Shift-Reduce Parsers

What Parsers Do

A compiler is a program that translates source code written in a programming language to a stream of machine language statements. The process of compilation consists of two stages, parsing and code generation. In the parsing stage the compiler reads the source file and analyses its structure. The output of the parsing stage is typically an intermediate data structure that reflects the structure of the code in the source file. That data structure then acts as input for the algorithms in the code generation stage.

All modern programming languages are context free languages described by context free grammars. A source code file can be thought of as a single long string in the context free language. As we have already seen, a string is a member of a context free language if there is a derivation for that string in the grammar. We have also seen that derivations are essentially equivalent to parse trees. The purpose of parsing algorithms therefore is to construct a parse tree from an input string.

Shift-Reduce Parsers

In these lectures we are going to study a particular kind of parser called a shift-reduce parser. This kind of parser consists of an input stream, a parser stack, and some kind of control device. The parser shifts symbols from the input onto the stack. When the symbols on the top of the stack form what looks like the right hand side of some grammar rule, the parser reduces that right hand side to the left hand side of the rule by popping the symbols that make up the right hand side off the stack and pushing the variable on the left hand side in their place.

The purpose of the control is to keep track of what sits on the stack and to decide when to shift new symbols to the stack and when to reduce. The control is essentially a modified finite state machine that acts as a recognizer for right hand sides of grammar rules. Below I will describe the construction of the states and transitions of this machine. The control differs from a traditional finite state machine in one important respect. As terminals and variables get pushed on the stack we also push information about the current state on the stack along with them. When the control enters a state that indicates that a reduction should take place we pop the appropriate number of elements from the stack and then jump to the state sitting on the top of the stack. From that state we take the transition indicated by that state and the variable on the left hand side of the rule we are reducing.

Configurations

The primary task that the control carries out is the task of recognizing right hand sides of grammar rules. The states of the control track progress in recognizing a right hand side through the use of configurations. A configuration looks like a grammar rule augmented with an additional symbol that tracks our progress in identifying the right hand side. For example, consider a grammar rule

A → B C

At the start of the recognition process, before we have seen any of the symbols on the right hand side, we are in this configuration:

A → • B C

After we have seen the variable B we are in configuration

A → B • C

When we have seen the entire right hand side of the rule we are in the configuration

A → B C •

Configurations with • at the end of the right hand side signal reductions.

Preparing the Grammar

Shift-reduce grammars work with most reasonable grammars, although a slight amount of preparation is necessary. The first thing we have to do is to add an additional terminal symbol, called the end marker, to the terminal symbols of the grammar. The end marker will be the last symbol in the input stream. In every example below we will use the symbol $ as the end marker.

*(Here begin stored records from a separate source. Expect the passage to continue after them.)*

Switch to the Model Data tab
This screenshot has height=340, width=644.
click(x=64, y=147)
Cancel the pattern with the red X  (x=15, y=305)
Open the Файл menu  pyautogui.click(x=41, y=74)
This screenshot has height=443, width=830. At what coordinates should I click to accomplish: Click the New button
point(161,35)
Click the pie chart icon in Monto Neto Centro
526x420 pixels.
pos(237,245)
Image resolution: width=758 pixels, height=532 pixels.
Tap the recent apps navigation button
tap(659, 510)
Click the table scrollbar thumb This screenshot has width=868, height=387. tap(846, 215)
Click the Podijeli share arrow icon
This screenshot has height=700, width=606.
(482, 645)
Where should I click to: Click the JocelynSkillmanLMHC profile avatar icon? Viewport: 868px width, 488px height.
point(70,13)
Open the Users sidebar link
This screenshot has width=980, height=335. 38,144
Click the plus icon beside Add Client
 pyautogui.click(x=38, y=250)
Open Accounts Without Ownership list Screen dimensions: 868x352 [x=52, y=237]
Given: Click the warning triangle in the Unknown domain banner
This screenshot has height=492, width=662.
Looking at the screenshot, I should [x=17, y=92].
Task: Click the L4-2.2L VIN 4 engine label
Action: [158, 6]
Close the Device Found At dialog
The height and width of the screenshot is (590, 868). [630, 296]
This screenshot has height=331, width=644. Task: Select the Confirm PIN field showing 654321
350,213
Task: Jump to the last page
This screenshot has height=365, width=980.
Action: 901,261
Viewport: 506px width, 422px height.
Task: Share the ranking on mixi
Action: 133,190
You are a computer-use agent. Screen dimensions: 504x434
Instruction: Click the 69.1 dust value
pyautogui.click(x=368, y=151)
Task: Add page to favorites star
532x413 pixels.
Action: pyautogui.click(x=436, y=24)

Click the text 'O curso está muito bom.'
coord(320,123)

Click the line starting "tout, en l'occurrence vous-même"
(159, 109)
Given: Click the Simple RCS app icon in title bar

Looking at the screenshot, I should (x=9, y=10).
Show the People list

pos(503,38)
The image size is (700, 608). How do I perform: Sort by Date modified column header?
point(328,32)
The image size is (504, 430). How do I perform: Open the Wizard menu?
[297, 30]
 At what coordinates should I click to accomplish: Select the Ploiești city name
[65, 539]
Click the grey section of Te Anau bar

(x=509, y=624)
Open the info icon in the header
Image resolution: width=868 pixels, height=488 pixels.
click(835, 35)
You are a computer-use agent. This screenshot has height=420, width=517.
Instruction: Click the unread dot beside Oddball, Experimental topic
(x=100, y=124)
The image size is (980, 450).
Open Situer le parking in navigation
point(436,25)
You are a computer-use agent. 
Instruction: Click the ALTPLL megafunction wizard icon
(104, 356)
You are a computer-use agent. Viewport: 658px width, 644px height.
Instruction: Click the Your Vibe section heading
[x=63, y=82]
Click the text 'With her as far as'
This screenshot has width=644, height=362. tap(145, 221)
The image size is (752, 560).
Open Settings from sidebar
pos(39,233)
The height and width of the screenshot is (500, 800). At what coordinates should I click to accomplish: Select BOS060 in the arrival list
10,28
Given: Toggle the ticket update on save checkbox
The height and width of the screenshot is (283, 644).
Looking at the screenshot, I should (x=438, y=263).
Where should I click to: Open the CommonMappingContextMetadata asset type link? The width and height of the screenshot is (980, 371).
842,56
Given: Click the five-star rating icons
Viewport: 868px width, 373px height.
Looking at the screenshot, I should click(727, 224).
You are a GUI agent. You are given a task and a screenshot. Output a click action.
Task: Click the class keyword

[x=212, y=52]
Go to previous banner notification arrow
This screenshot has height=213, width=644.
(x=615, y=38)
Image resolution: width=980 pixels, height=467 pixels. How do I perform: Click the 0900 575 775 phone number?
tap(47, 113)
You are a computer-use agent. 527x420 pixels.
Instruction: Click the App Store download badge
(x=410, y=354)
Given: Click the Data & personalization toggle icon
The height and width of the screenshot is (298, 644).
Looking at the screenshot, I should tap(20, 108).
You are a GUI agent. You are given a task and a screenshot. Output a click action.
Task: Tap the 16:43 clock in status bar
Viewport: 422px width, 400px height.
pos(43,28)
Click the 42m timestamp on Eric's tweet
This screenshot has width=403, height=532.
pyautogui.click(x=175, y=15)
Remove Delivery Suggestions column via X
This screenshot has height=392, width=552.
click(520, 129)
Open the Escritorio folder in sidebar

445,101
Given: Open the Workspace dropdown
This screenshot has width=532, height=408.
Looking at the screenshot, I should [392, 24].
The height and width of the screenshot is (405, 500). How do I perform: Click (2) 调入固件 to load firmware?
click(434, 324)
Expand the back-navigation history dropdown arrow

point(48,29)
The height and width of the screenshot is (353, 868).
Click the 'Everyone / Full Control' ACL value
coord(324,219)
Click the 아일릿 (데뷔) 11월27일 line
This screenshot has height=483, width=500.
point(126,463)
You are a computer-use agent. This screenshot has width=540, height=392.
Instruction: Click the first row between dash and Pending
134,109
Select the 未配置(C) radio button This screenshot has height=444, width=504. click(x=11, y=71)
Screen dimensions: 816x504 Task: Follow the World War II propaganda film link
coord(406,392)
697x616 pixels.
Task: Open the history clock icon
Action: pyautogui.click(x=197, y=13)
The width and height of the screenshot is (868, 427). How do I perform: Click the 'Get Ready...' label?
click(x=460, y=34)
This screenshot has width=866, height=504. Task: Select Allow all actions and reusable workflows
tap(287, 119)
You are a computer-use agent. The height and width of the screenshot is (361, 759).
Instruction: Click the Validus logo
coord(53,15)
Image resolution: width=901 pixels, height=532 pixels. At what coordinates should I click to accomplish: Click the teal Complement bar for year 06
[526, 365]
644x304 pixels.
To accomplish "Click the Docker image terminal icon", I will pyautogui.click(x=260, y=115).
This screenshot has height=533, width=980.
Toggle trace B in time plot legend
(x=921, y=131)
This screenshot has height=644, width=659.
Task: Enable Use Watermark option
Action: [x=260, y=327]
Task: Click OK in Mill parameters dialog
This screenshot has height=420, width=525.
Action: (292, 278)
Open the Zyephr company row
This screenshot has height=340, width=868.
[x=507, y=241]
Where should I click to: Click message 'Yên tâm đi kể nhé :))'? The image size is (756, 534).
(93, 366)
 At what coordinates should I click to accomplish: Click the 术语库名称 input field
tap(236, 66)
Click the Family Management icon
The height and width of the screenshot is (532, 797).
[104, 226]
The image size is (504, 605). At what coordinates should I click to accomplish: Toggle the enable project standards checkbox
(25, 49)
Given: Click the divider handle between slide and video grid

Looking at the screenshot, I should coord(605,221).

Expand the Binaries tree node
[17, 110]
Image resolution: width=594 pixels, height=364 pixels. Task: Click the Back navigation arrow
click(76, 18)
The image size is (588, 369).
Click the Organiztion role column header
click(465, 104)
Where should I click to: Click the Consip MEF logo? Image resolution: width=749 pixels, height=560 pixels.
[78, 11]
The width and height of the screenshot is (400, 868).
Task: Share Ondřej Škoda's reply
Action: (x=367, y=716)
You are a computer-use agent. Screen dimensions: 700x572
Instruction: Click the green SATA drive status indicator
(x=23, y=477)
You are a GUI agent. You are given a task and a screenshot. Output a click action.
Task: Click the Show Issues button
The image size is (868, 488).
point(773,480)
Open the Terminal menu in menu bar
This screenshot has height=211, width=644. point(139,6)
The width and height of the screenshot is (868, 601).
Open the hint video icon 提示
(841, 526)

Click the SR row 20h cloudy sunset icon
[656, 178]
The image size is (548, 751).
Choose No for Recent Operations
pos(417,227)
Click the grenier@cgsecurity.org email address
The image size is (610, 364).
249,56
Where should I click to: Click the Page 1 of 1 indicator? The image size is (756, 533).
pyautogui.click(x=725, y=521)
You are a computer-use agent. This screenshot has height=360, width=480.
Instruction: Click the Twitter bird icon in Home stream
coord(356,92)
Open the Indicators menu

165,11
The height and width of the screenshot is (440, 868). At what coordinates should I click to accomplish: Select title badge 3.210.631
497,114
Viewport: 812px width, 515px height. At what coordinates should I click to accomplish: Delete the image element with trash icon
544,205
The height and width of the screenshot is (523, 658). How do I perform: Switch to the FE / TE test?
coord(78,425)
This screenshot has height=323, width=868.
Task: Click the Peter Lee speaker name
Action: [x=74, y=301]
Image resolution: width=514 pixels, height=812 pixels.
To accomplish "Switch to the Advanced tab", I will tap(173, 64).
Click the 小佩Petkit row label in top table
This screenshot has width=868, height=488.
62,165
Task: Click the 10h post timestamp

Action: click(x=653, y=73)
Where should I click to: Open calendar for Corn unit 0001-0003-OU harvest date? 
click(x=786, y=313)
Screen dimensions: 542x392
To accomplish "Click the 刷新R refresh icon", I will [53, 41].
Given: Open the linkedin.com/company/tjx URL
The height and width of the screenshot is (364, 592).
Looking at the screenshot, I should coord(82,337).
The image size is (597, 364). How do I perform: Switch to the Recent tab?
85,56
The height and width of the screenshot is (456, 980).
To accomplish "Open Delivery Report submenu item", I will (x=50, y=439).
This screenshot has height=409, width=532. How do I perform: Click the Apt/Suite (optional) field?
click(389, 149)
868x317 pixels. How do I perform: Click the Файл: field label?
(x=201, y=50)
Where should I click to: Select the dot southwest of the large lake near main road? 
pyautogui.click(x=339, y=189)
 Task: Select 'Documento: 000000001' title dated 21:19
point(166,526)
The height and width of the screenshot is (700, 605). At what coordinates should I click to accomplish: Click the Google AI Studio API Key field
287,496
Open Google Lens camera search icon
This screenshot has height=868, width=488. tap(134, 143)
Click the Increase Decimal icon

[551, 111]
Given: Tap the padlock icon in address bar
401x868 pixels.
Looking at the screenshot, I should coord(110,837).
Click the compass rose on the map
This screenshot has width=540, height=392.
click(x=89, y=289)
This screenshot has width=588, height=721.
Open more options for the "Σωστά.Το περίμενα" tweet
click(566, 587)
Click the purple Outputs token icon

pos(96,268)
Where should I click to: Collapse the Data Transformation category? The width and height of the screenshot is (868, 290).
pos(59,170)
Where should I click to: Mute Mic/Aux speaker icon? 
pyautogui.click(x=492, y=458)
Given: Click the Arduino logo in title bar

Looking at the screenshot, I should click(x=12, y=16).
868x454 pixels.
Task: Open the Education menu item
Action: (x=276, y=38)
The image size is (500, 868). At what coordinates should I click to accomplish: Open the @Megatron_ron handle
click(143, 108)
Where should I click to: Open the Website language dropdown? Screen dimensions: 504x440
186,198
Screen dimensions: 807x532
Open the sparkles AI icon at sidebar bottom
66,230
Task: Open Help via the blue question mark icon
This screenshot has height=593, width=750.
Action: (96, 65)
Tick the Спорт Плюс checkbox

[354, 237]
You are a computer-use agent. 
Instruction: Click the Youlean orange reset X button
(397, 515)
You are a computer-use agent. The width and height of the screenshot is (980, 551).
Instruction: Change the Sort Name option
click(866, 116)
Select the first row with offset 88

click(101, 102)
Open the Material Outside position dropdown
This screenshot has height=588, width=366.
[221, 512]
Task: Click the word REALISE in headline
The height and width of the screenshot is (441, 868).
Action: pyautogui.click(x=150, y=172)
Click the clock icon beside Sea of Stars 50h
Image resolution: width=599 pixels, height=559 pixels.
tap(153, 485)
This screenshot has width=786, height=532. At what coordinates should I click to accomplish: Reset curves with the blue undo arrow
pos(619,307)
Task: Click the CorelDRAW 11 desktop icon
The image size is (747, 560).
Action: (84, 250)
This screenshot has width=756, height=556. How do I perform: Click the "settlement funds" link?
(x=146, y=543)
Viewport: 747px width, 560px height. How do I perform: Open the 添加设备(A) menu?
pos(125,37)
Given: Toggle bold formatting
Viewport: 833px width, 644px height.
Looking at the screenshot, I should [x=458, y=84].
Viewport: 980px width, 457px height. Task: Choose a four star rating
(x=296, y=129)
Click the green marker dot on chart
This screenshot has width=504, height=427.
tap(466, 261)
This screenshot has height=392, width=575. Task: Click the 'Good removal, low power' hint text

We also have to set up the grammar with one additional grammar rule, called the augmenting production. This rule introduces a new start symbol (usually S) and has a right hand side consisting of the old start variable followed by the end marker.

S → E $

LR(0)

The first and simplest kind of shift-reduce parser we are going to study is the LR(0) parser. Control states in the LR(0) control are constructed by carrying out a closure operation on configurations. The closure of a set of configurations adds new configurations by expanding variables that appear to the right of the •.

Here is the outline of an algorithm to compute the closure of a set of configurations:

Set CLOSURE(I) {
  J = I;
  repeat
    for( each item A → α•Bβ in J )
      for( each production B → γ of G )
        if( B → •γ is not in J )
          add B → •γ to J;
  until no more items are added to J in one round;
  return J;
}

For example, consider the grammar G₁:

S → E $

E → T | E + T

T → Id | ( E )

To form the closure of the set containing the configuration

S → • E $

we first add the configurations

E → • T

E → • E + T

Taking the closure of these additional configurations introduces two more configurations.

T → • Id

T → • ( E )

The configuration sets formed by taking the closures of configurations identify the states of the finite machine that drives the LR(0) parser. The start state of the finite machine, state 0, is formed by taking the closure of the configuration

S → • E $

Thus, the configuration set for the start state of the machine for G₁ is

If a configuration set contains a configuration with the • to the left of some grammar symbol we add a transition from that state labeled with that grammar symbol. The transition takes us to a new state whose configuration set is the closure of the original configuration with the • moved past that grammar symbol. For example, state 0 contains a configuration

T → • ( E )

This configuration allows us to add a transition labeled with the symbol ( that takes us to a new state whose configuration set is the closure of

T → ( • E )

or

The full control

Running the parser

The parser uses the control in combination with a state stack. Here is the algorithm the parser uses to process the input.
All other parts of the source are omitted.